European Central Bank (ECB) President Christine Lagarde addresses the media after the ECB's Governing Council meeting, at the ECB headquarters in Frankfurt, Germany, Sept. 11, 2025.
Kai Pfaffenbach | Reuters

The head of the European Central Bank said Wednesday that policymakers stand ready to hike interest rates even if an expected jump in euro zone inflation proves temporary.

ECB President Christine Lagarde said a "not-too-persistent" rise in inflation could trigger a hike after the bank was forced to upgrade expectations for euro zone inflation, which is now forecast to rise above the 2% target.

"If the shock gives rise to a large, though not-too-persistent, overshoot of our [inflation] target, some measured adjustment of policy could be warranted," Lagarde told an audience at "The ECB and Its Watchers" conference in Frankfurt, Germany.

"To leave such an overshoot entirely unaddressed could pose a communication risk: the public may find it difficult to understand a reaction function that does not react," she added, without giving a timeline or criteria for when the central bank might deem an interest rate hike necessary.

Before the Iran conflict erupted in late February, the euro zone's inflation rate had dipped below the central bank's 2% target.
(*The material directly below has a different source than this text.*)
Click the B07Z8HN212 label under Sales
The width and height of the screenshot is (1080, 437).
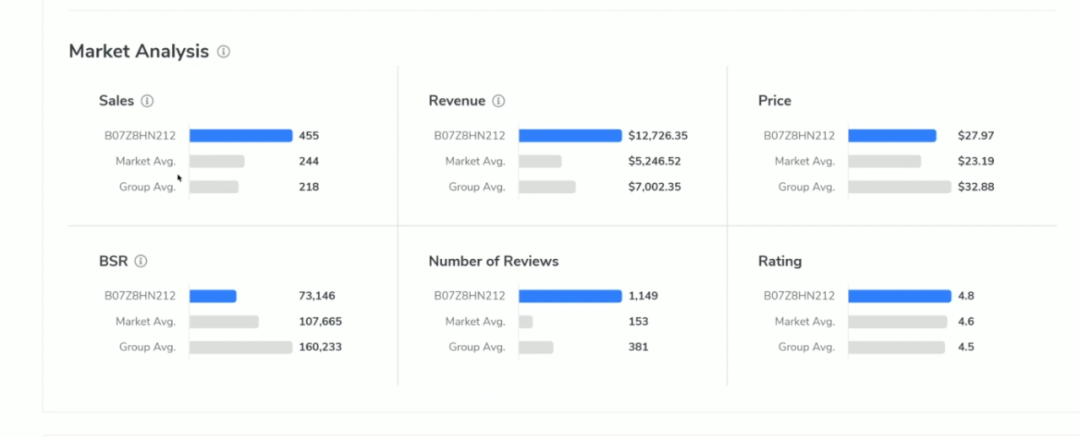(140, 136)
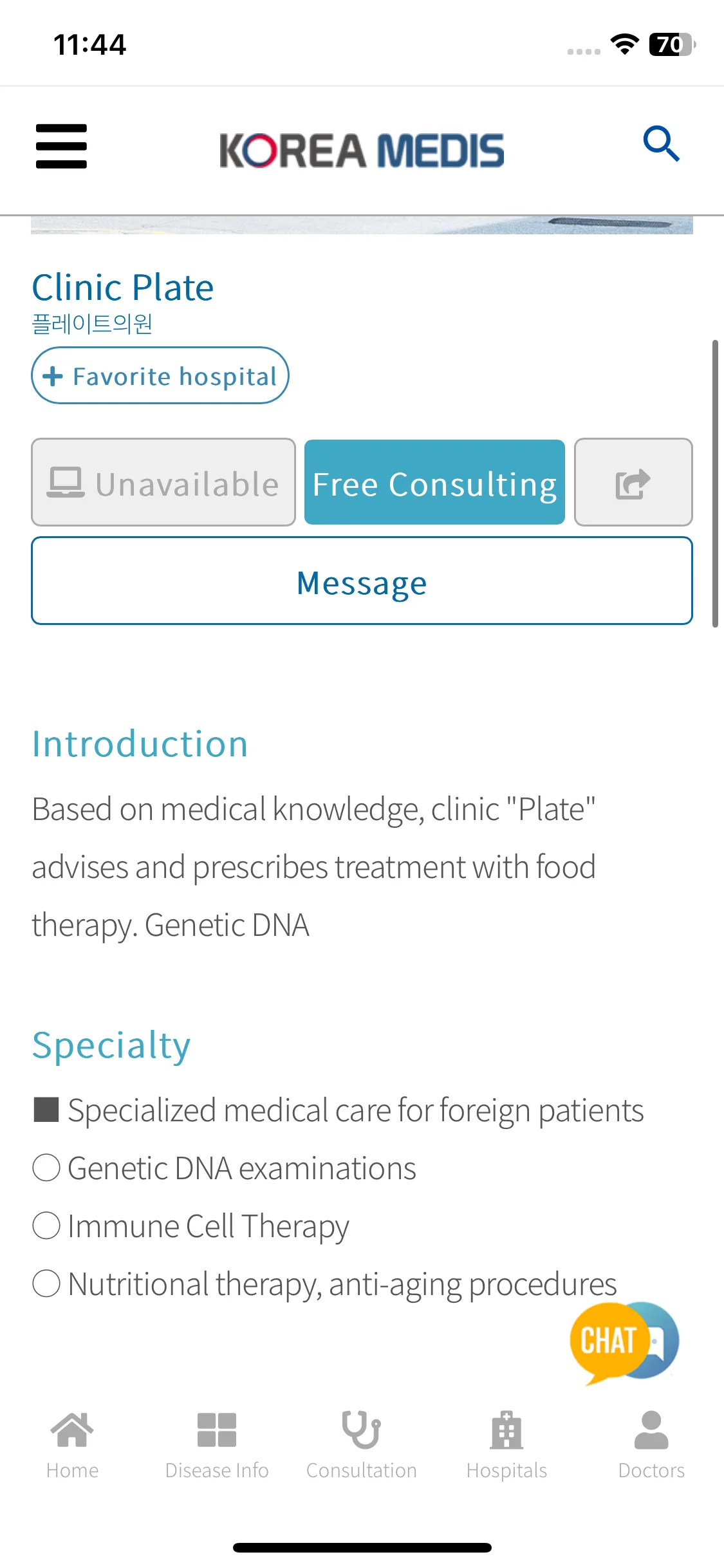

In February, however, the rate ticked up to 1.9%.

The war, and Tehran's retaliatory and almost total block of the Strait of Hormuz, have sent global oil and gas prices soaring and upended inflation forecasts in Europe.

The ECB said last week -- when it kept its key deposit rate at 2% — that it now expected headline inflation to average 2.6% in 2026, 2% in 2027 and 2.1% in 2028 in its baseline scenario.

In its more "adverse" scenario, the central bank warned that inflation could peak at 4% this year while in the most "severe" base case (assuming a stronger and more persistent energy price shock and further significant destruction of Gulf energy infrastructure), the rate could peak above 6% early next year.

"If we expect inflation to deviate significantly and persistently from target, the response must be appropriately forceful or persistent," Lagarde said Wednesday.

Separately on Wednesday, the ECB's chief economist Philip Lane said companies' price-hike expectations and wages for new hires were some of the key inflation indicators that the ECB will monitor.

There are already signs that the war in Iran is harming business confidence and activity, with private sector output in the euro zone's manufacturing and services sectors sinking to a 10-month low in March, according to S&P Global flash purchasing managers' index data released on Tuesday.